Using the records below, locate all lines containing "Toggle" and return them.

** Dataset entries follows **

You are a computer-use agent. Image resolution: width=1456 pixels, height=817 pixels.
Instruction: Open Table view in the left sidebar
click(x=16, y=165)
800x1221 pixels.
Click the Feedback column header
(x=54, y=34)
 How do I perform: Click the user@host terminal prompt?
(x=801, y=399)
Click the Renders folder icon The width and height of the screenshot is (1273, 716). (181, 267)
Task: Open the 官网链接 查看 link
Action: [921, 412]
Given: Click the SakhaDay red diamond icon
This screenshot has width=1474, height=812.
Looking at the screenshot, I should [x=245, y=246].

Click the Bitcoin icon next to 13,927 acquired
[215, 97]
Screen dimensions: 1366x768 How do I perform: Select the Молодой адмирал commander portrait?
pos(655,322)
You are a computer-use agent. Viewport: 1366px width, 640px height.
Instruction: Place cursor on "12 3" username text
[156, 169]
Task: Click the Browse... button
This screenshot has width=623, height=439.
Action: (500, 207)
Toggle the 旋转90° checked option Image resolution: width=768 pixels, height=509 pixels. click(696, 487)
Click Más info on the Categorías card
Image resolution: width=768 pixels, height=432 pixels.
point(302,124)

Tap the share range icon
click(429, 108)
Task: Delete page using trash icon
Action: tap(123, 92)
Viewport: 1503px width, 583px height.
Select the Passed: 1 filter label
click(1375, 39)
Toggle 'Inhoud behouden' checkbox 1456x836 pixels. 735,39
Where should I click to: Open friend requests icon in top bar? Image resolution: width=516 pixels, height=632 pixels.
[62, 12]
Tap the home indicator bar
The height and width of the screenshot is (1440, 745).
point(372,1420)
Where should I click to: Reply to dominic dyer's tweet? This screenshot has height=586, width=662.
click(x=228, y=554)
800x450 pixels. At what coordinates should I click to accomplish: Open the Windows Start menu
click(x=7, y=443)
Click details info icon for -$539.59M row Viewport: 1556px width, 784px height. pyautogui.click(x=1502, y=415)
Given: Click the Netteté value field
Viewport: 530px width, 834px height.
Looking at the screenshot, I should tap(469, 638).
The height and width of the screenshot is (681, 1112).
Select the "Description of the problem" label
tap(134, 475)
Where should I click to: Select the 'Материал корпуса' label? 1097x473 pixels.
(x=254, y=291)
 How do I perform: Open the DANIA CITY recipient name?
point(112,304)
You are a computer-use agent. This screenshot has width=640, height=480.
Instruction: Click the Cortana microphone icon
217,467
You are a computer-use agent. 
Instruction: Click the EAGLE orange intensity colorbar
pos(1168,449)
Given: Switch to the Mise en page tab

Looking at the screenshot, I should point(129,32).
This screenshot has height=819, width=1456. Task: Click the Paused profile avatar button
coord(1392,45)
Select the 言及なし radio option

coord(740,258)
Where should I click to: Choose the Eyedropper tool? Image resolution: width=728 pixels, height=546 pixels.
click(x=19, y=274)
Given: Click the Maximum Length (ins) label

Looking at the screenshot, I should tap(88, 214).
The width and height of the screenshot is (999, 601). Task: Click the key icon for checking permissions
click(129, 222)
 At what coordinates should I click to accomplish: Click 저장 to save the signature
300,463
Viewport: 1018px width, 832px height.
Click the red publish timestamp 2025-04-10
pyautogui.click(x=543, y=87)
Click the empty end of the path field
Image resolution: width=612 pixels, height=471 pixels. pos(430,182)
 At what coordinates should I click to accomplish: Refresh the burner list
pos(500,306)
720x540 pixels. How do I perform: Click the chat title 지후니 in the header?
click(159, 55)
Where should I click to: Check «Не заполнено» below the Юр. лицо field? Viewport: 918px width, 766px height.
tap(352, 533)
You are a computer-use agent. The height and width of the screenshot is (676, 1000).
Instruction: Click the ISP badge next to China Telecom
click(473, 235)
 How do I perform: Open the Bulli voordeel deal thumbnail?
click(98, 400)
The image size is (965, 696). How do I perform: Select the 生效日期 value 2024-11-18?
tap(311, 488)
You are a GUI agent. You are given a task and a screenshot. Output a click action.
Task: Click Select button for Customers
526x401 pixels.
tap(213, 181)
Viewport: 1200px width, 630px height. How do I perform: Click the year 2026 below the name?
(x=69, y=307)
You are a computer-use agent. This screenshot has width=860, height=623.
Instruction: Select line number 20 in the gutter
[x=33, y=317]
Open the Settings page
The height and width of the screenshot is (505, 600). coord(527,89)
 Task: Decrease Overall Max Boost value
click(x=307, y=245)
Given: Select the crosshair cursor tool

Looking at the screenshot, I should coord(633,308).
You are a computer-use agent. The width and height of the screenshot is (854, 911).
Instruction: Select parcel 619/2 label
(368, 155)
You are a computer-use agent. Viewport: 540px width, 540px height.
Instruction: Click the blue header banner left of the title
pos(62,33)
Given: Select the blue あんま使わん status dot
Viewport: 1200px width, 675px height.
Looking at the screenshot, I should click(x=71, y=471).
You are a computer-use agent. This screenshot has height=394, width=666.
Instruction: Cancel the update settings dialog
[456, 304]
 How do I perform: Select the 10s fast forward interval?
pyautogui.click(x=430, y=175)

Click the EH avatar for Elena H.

** End of Dataset entries **

Your solution>
Toggle the 旋转90° checked option Image resolution: width=768 pixels, height=509 pixels. click(696, 487)
Toggle 'Inhoud behouden' checkbox 1456x836 pixels. 735,39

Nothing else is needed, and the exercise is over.